Researchers Find Training Gaps Impacting Maritime Cybersecurity Readiness

Whether it’s a fire or a flood, a ship’s crew can only rely on itself and its training in emergencies at sea. The same is true for crews facing digital threats on oil tankers, cargo ships, and other commercial vessels.

New cybersecurity research from the Georgia Institute of Technology, however, revealed that crews aboard commercial vessels were often not adequately prepared to manage cyberattacks effectively due to systemic training gaps.

The findings are based on interviews conducted by researchers with more than 20 officer-level mariners to assess the maritime industry’s readiness to handle cybersecurity attacks at sea.

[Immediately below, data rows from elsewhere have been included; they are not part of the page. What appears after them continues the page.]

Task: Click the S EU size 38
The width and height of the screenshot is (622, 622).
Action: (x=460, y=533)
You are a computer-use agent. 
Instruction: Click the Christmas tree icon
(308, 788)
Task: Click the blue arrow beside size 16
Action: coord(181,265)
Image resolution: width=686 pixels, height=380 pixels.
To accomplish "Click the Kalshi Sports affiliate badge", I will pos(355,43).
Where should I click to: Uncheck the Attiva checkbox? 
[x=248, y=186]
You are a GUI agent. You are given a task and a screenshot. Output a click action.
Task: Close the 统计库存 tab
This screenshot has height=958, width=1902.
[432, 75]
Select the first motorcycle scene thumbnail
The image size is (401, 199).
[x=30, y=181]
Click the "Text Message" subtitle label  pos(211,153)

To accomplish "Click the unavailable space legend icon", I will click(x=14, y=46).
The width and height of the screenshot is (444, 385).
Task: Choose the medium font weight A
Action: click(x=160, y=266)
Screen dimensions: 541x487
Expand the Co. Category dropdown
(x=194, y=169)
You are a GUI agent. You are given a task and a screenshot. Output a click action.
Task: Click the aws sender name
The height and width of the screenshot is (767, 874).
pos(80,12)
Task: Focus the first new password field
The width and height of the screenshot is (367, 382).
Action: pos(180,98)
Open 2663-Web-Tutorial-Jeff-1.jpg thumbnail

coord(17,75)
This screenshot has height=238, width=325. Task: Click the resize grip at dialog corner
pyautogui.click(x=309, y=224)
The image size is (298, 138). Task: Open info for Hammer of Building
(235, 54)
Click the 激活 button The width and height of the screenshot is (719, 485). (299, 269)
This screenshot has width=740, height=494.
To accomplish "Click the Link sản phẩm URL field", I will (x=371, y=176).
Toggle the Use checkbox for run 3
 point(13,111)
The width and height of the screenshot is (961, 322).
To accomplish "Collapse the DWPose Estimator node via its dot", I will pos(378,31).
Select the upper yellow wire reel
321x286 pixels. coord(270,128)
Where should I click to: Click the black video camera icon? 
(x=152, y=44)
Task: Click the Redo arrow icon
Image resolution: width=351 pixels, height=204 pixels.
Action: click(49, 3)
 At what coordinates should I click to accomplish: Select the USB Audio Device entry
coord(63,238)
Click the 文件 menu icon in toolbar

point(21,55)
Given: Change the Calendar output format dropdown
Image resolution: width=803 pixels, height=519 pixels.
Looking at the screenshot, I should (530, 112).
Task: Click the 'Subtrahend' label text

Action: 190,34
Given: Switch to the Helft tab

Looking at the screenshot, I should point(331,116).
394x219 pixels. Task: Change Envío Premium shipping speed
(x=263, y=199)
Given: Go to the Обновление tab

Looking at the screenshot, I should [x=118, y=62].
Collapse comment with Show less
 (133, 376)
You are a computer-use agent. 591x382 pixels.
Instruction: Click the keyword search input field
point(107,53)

"Historically, cybersecurity research has focused heavily on cyber-physical systems like cars, factories, and industrial plants, but ships have largely been overlooked,” said Anna Raymaker, Ph.D. student and lead researcher.

“That gap is concerning when more than 90% of the world’s goods travel by sea. Recent incidents, from GPS spoofing to ships linked to subsea cable disruptions, show that maritime systems are increasingly part of the global cyber threat landscape.”

The researchers proposed four practical strategies to strengthen maritime cyber defenses and close the training gaps. Their findings were presented recently at the ACM SIGSAC Conference on Computer and Communications Security (CCS).

1. Make Cybersecurity Training Actually Maritime

Many of those interviewed for the study described current cybersecurity training as “boilerplate” — generic modules that don’t reflect real shipboard risks. 

Researchers recommend:

• Role-specific instruction: Navigation officers should learn to detect and identify GPS spoofing. Engineers should focus on vulnerabilities in remotely monitored systems.
• Bridging IT and Operational Technology: Crews need to understand how attacks on IT systems can trigger physical consequences in operational technology — including collisions, groundings, or explosions.
• Hands-on delivery: Replace passive PowerPoints with drills and in-person exercises that build muscle memory.
• Accessible standards: Training must account for the wide range of educational backgrounds across crews and be standardized across ranks.

2. Move Beyond “Call IT”

At sea, crews can’t simply escalate a cyber incident to a shore-based IT department and wait. Operational resilience requires onboard readiness.

Researchers recommend:

• Vessel-specific response plans: Ships need clear, actionable protocols for threats such as AIS jamming or radar manipulation.
• Military-style drills: Adopting MCON (Emission Control) exercises — used by the U.S. Military Sealift Command — can train crews to operate safely without electronic systems.
• Stronger connectivity controls: High-bandwidth satellite systems like Starlink introduce new risks. Clear policies and network segregation are essential to prevent new entry points for attackers.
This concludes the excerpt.